The minimum number of switches required is $100$.

This puzzle can be turned into a linear algebra problem over ${\Bbb Z}/2{\Bbb Z}$ by letting the vector $v\in({\Bbb Z}/2{\Bbb Z})^{100}$ record which switches are pressed ($1$ if pressed, $0$ if not), the vector $w\in({\Bbb Z}/2{\Bbb Z})^{100}$ record which lights are initially on ($1$ if on, $0$ if off), and the $100$-by-$100$ matrix $M$ over ${\Bbb Z}/2{\Bbb Z}$ record which switches affect which lights. A given $v$ will then solve the puzzle iff $Mv=w$.

As the questioner points out, $v=(1,\dots,1)^T$ is a solution.
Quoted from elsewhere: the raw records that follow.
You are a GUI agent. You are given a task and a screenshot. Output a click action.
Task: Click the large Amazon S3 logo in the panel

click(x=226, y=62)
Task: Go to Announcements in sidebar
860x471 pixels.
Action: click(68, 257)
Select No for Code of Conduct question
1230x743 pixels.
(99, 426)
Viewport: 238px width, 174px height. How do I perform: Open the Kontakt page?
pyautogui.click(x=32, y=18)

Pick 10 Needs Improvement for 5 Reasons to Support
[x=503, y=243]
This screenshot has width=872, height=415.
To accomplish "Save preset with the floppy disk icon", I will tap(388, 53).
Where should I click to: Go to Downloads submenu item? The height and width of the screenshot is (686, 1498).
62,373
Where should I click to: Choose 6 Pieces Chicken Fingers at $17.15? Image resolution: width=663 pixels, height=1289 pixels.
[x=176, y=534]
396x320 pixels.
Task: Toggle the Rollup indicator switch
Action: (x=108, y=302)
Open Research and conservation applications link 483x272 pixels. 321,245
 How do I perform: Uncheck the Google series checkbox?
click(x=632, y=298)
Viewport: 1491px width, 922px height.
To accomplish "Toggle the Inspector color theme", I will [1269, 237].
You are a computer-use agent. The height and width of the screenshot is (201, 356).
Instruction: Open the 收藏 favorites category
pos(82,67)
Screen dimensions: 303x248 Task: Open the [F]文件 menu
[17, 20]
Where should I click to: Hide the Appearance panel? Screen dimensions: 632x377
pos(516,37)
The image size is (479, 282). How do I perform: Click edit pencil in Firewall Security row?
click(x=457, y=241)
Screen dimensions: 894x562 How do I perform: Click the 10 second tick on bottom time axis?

To show that this is the only solution, it's enough to show that $M$ is invertible.

Suppose that we press all the switches which are either in row $r$ or in column $c$. If a light is not in row $r$ and not in column $c$, its state will be changed twice. If a light is in row $r$ but not in column $c$, its state will be changed $10$ times, and similarly for a light in column $c$ but not in row $r$. The light at $(r,c)$ will have its state changed $19$ times. Therefore, the only light whose state ends up changing is the one at $(r,c)$. Since any desired light can be toggled, this shows that any configuration of lights can be turned off, so $M$ has full range and so must be invertible.

This puzzle is similar to the electronic game Lights Out.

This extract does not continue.